Vixotrigine

Clinical data
- Other names: Raxatrigine; CNV1014802; GSK-1014802; BIIB 074
- Routes of administration: By mouth
- ATC code: None;

Identifiers
- IUPAC name (2S,5R)-5-[4-[(2-fluorophenyl)methoxy]phenyl]pyrrolidine-2-carboxamide;
- CAS Number: 934240-30-9 934240-35-4 (mesylate);
- PubChem CID: 16046068;
- ChemSpider: 13174481;
- UNII: QQS4J85K6Y;
- KEGG: D11179;
- CompTox Dashboard (EPA): DTXSID901031867 ;

Chemical and physical data
- Formula: C_{18}H_{19}FN_{2}O_{2}
- Molar mass: 314.360 g·mol^{−1}
- 3D model (JSmol): Interactive image;
- SMILES C1CC(NC1C2=CC=C(C=C2)OCC3=CC=CC=C3F)C(=O)N;
- InChI InChI=1S/C18H19FN2O2/c19-15-4-2-1-3-13(15)11-23-14-7-5-12(6-8-14)16-9-10-17(21-16)18(20)22/h1-8,16-17,21H,9-11H2,(H2,20,22)/t16-,17+/m1/s1; Key:JESCETIFNOFKEU-SJORKVTESA-N;

= Vixotrigine =

Analgesic drug under development

Vixotrigine (INN, USAN), formerly known as raxatrigine (INN, USAN), is an analgesic which is under development by Convergence Pharmaceuticals for the treatment of lumbosacral radiculopathy (sciatica) and trigeminal neuralgia (TGN). Vixotrigine was originally claimed to be a selective central Na_{v}1.3 blocker, but was subsequently redefined as a selective peripheral Na_{v}1.7 blocker. Following this, vixotrigine was redefined once again, as a non-selective voltage-gated sodium channel blocker.

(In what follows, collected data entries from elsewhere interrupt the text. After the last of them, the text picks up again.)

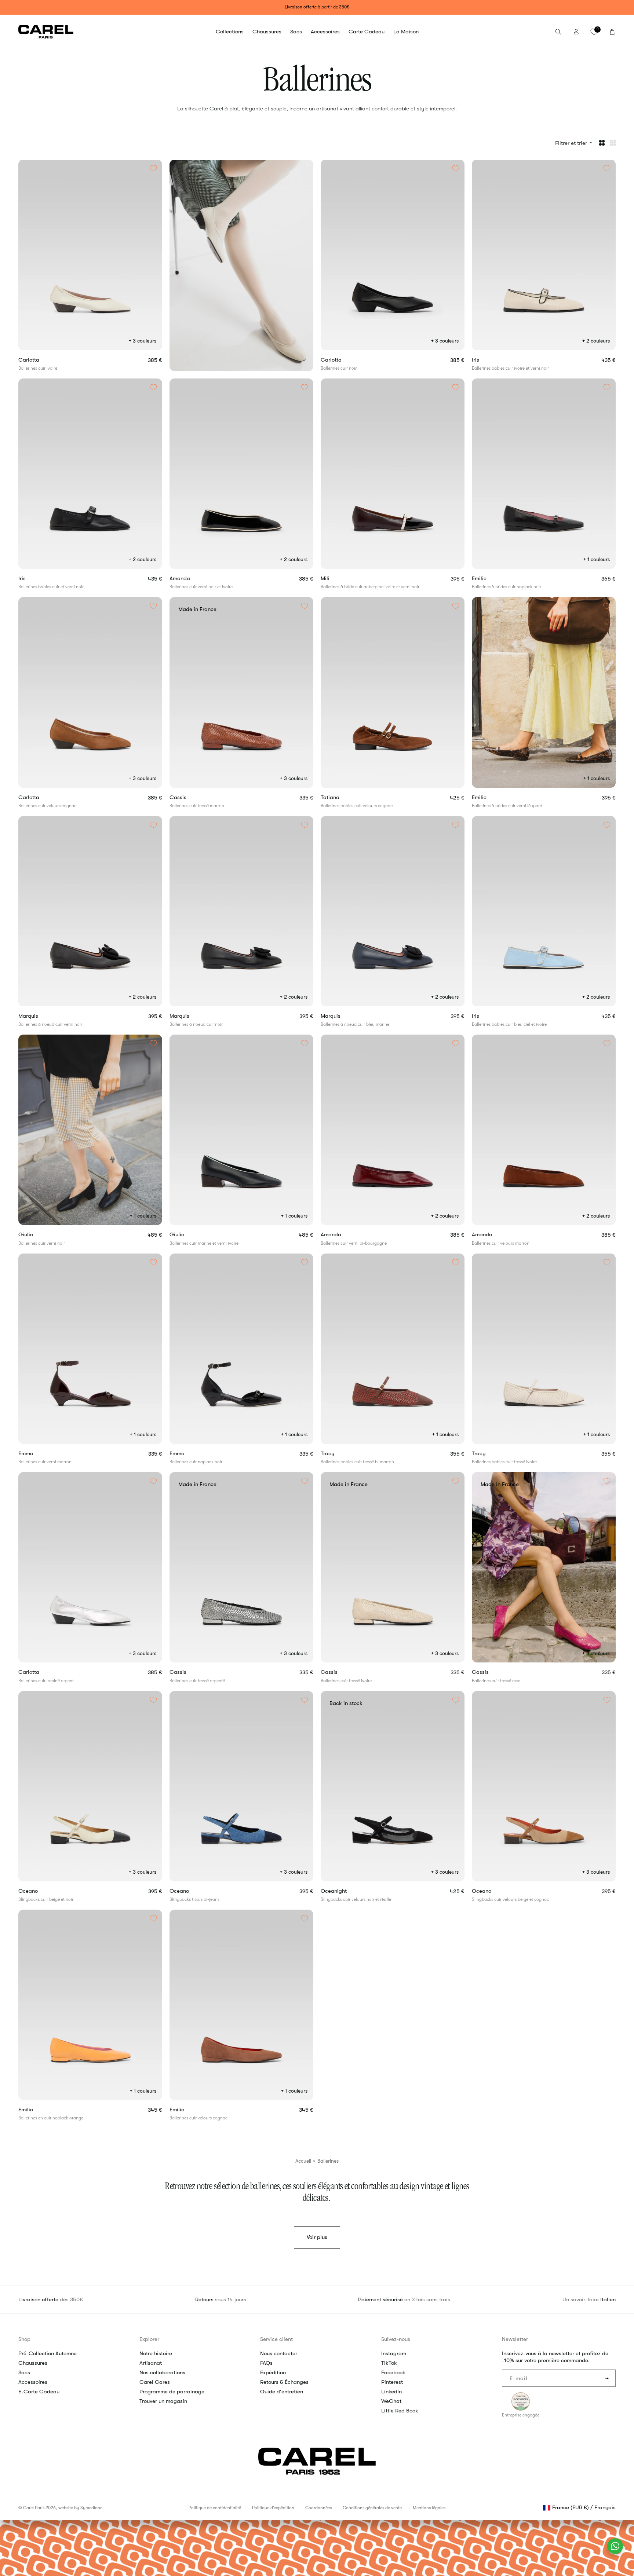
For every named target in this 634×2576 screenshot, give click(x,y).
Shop (24, 2339)
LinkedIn (391, 2391)
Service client (276, 2339)
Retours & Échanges (284, 2382)
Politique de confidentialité (215, 2507)
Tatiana (343, 797)
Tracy (340, 1453)
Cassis (191, 797)
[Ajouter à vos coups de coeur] (153, 168)
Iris (488, 360)
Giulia (38, 1235)
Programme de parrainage (171, 2391)
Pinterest (392, 2382)
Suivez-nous (395, 2339)
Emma (38, 1453)
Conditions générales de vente (372, 2507)
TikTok (389, 2363)
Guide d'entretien (281, 2391)
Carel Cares (154, 2382)
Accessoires (32, 2382)
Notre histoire (155, 2353)
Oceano (42, 1891)
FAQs (266, 2363)
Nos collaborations (162, 2372)
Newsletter (515, 2339)
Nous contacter (278, 2353)
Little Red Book (399, 2411)
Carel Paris (33, 2507)
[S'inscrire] (607, 2378)
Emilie (492, 578)
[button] (229, 32)
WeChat (391, 2401)
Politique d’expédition (273, 2507)
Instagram (393, 2353)
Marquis (40, 1016)
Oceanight (348, 1891)
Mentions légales (429, 2507)
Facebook (393, 2372)
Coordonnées (318, 2507)
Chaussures (32, 2363)
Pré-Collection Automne (47, 2353)
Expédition (273, 2372)
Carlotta (41, 360)
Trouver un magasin (163, 2401)
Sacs (24, 2372)
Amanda (192, 578)
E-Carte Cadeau (38, 2391)
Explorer (149, 2339)
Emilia (38, 2110)
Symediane (91, 2507)
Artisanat (150, 2363)
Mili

As of January 2018, it is in phase III clinical trials for trigeminal neuralgia and is in phase II clinical studies for erythromelalgia and neuropathic pain. It was previously under investigation for the treatment of bipolar disorder, but development for this indication was discontinued.